The Santa Fe Trail was a 19th-century transportation route through central North America that connected Franklin, Missouri with Santa Fe, New Mexico. Pioneered in 1821 by William Becknell, it served as a vital commercial and military highway until the introduction of the railroad to Santa Fe in 1880. At first an international trade route between the United States and Mexico, it was the 1846 U.S. invasion route of New Mexico during the Mexican-American War.
The route crossed Comancheria, the territory of the Comanches, who demanded compensation for granting rights-of-way. Americans routinely traded with the Comanche along the trail, sometimes finding the trade in Comancheria more profitable than that of Santa Fe.
After the U.S. acquisition of the Southwest, the trail helped open the region to U.S. economic development and settlement, playing a vital role in the expansion of the U.S. into the lands it had acquired. The road route is commemorated today by the National Park Service as the Santa Fe National Historic Trail. A highway route that roughly follows the trail’s path through the entire length of Kansas, the southeast corner of Colorado and northern New Mexico has been designated as the Santa Fe Trail National Scenic Byway.
The Santa Fe Trail was established in 1821 to take advantage of new trade opportunities with Mexico which had just won independance from Spain in the Mexican War of Independence. The trail was used to haul manufactured goods from the state of Missouri in the United States to Santa Fe which was in the northern Mexican state of Nuevo.
Travelers faced many hardships along the Santa Fe Trail.

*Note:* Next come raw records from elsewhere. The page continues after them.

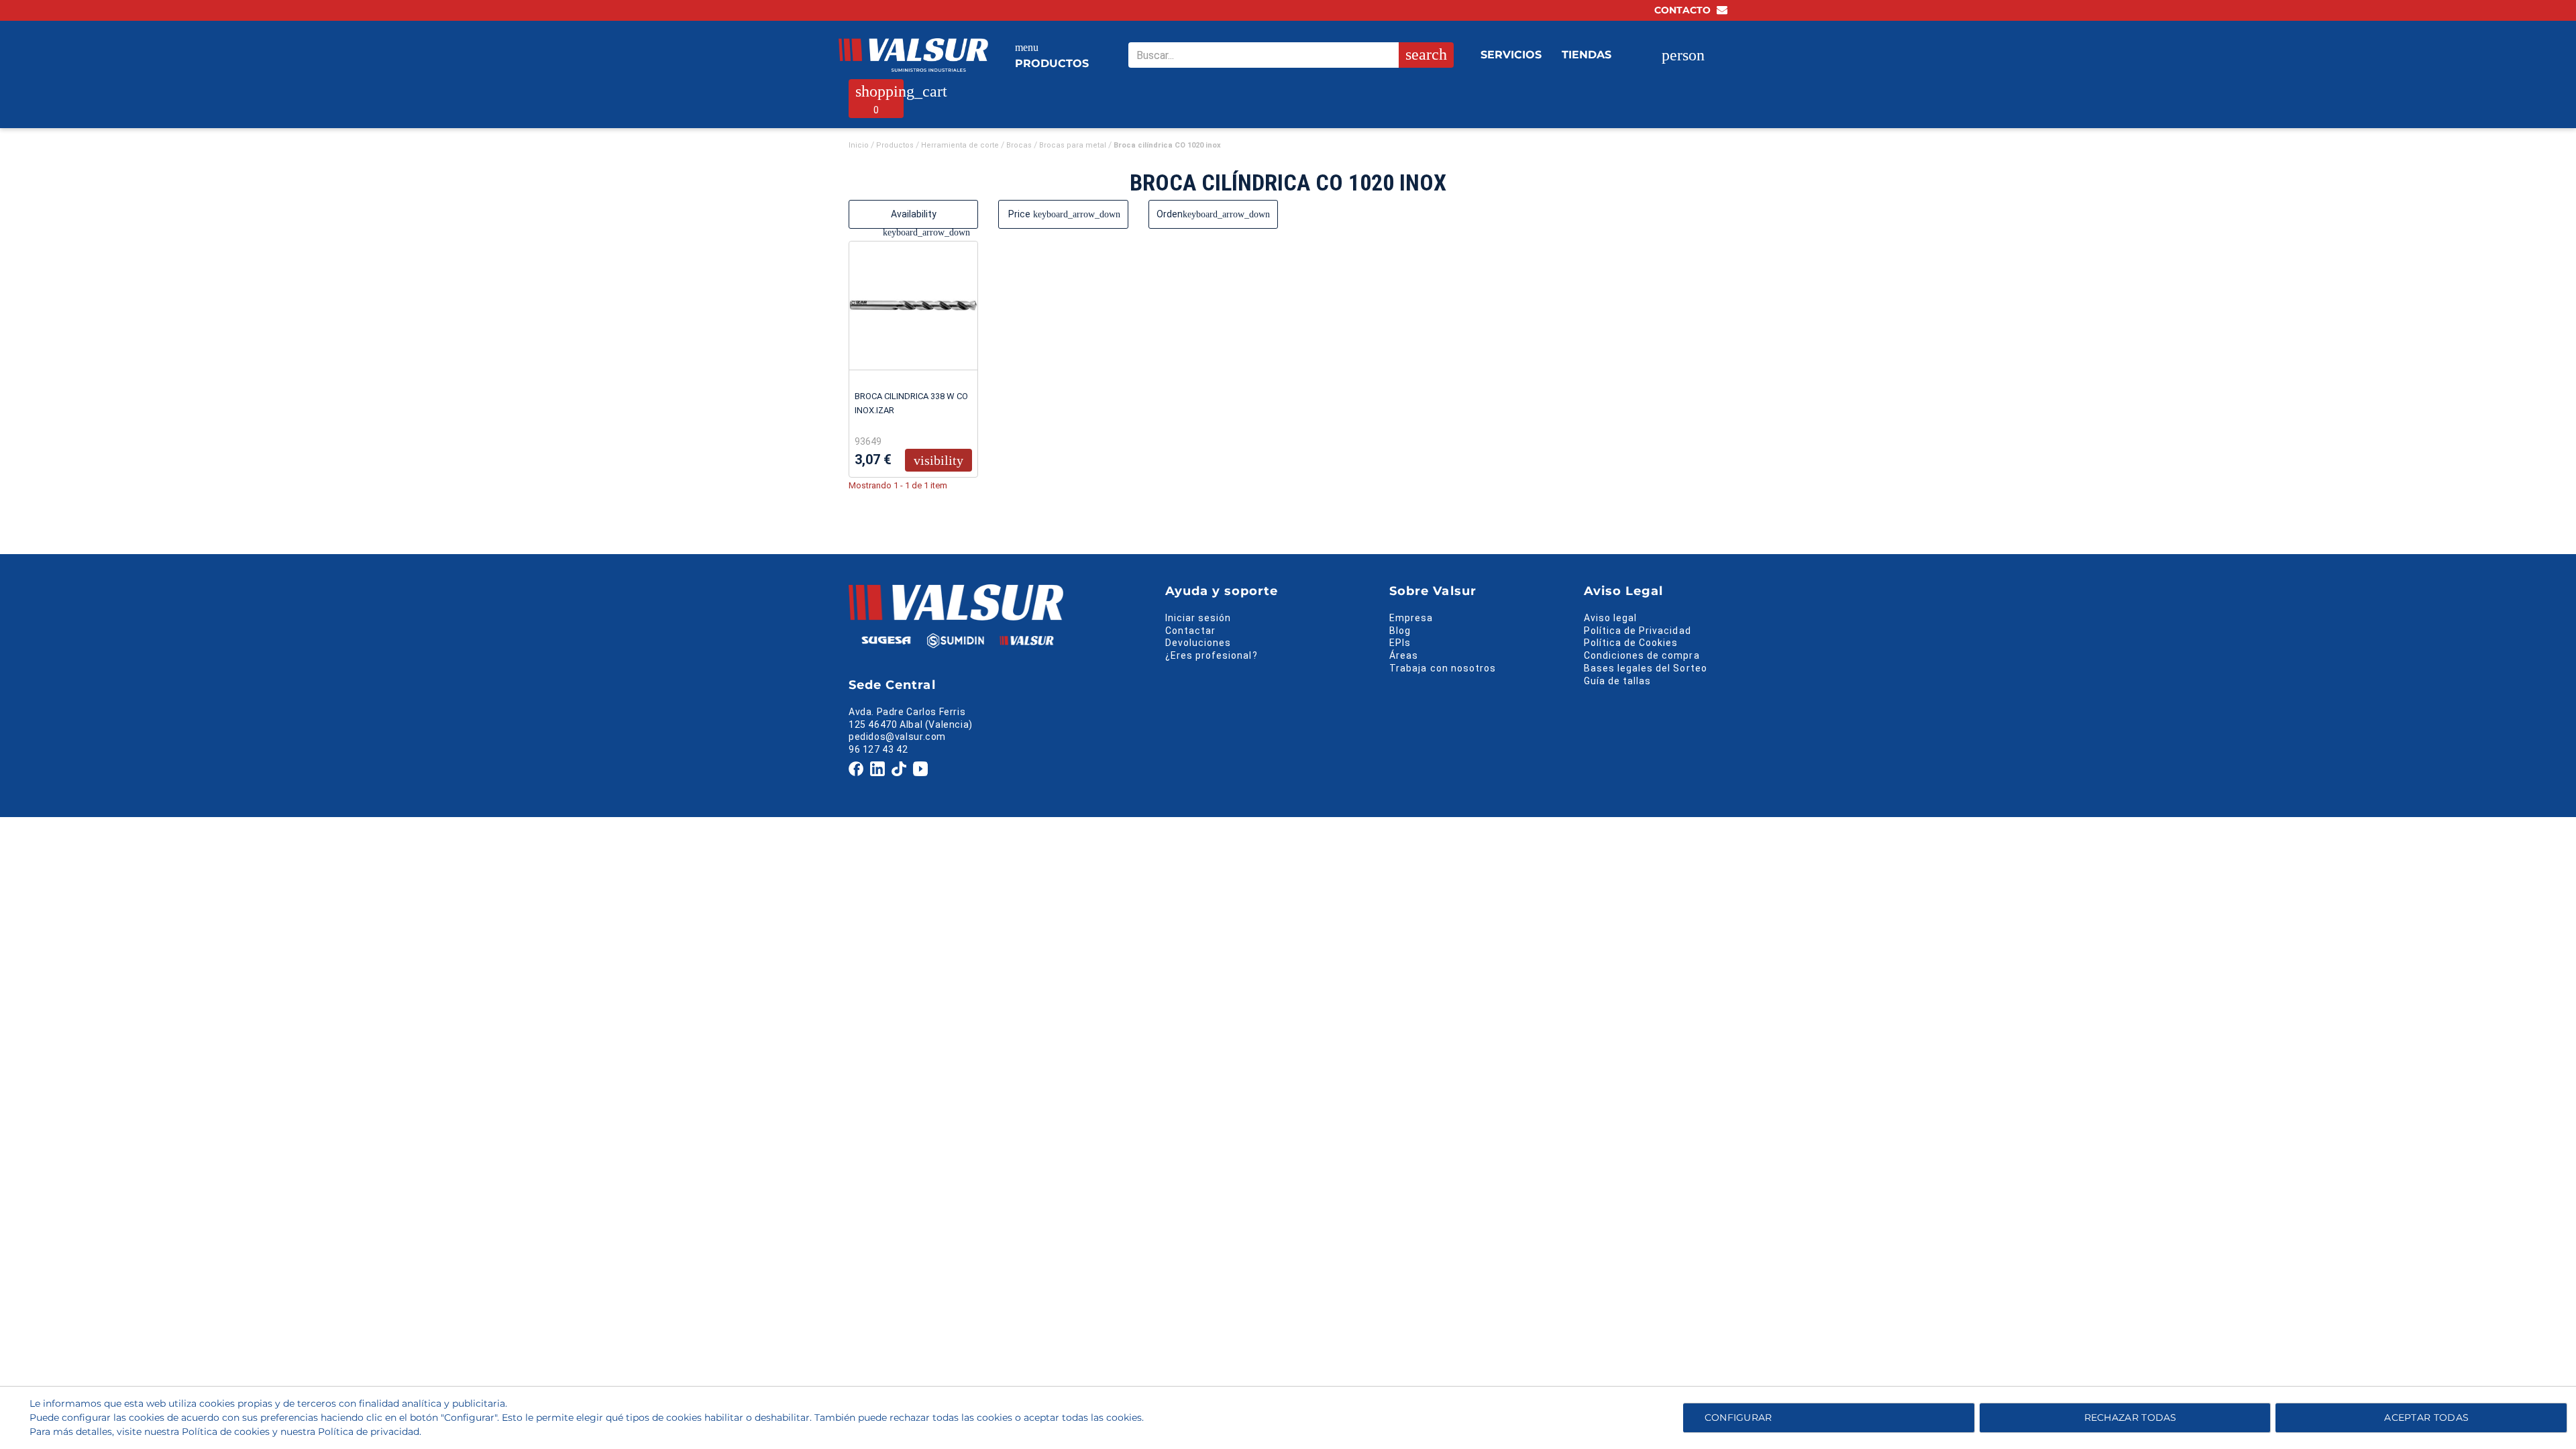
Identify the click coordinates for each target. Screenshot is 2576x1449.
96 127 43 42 (878, 749)
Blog (1400, 630)
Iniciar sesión (1198, 617)
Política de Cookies (1631, 642)
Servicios (1511, 54)
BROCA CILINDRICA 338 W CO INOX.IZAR (911, 403)
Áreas (1403, 655)
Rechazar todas (2130, 1417)
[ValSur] (913, 55)
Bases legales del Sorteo (1645, 668)
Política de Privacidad (1637, 630)
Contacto (1683, 10)
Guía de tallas (1618, 681)
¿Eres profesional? (1211, 655)
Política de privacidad (368, 1432)
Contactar (1190, 630)
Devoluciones (1198, 642)
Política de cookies (226, 1432)
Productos (1052, 56)
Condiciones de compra (1642, 655)
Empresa (1411, 617)
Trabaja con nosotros (1442, 668)
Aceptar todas (2426, 1417)
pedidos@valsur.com (897, 736)
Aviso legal (1611, 617)
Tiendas (1586, 54)
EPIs (1400, 642)
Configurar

The trail was a challenging 900 miles (1,400 km) of arid plains, desert and mountains. On this trail unlike the Oregon trail, there was a serious danger of Native American attacks, for neither the Comanches or the Apaches of southern high plains tolerated trespassers. In 1825, Congress voted federal protection for the Santa Fe Trail, even though much of it lay in the Mexican territory. Lack of food and water also made the trail very risky. Weather conditions, like huge lightning storms, gave the travelers even more difficulty. If a storm blew up, there was often no place to take shelter and the livestock could get spooked. Rattlesnakes often posed a threat as many people died due to snakebite. The caravan size increased later on to prevent Indian raids. The travelers also packed more oxen instead of mules because the Indians did not want to risk raiding the caravans for only some oxen.
Segments of this trail in Missouri, Kansas, Oklahoma, and New Mexico are listed on the National Register of Historic Places. The longest clearly identifiable section of the trail, Santa Fe Trail Remains, near Dodge City, Kansas, is listed as a National Historic Landmark. Walking on the Santa Fe trail is now discouraged.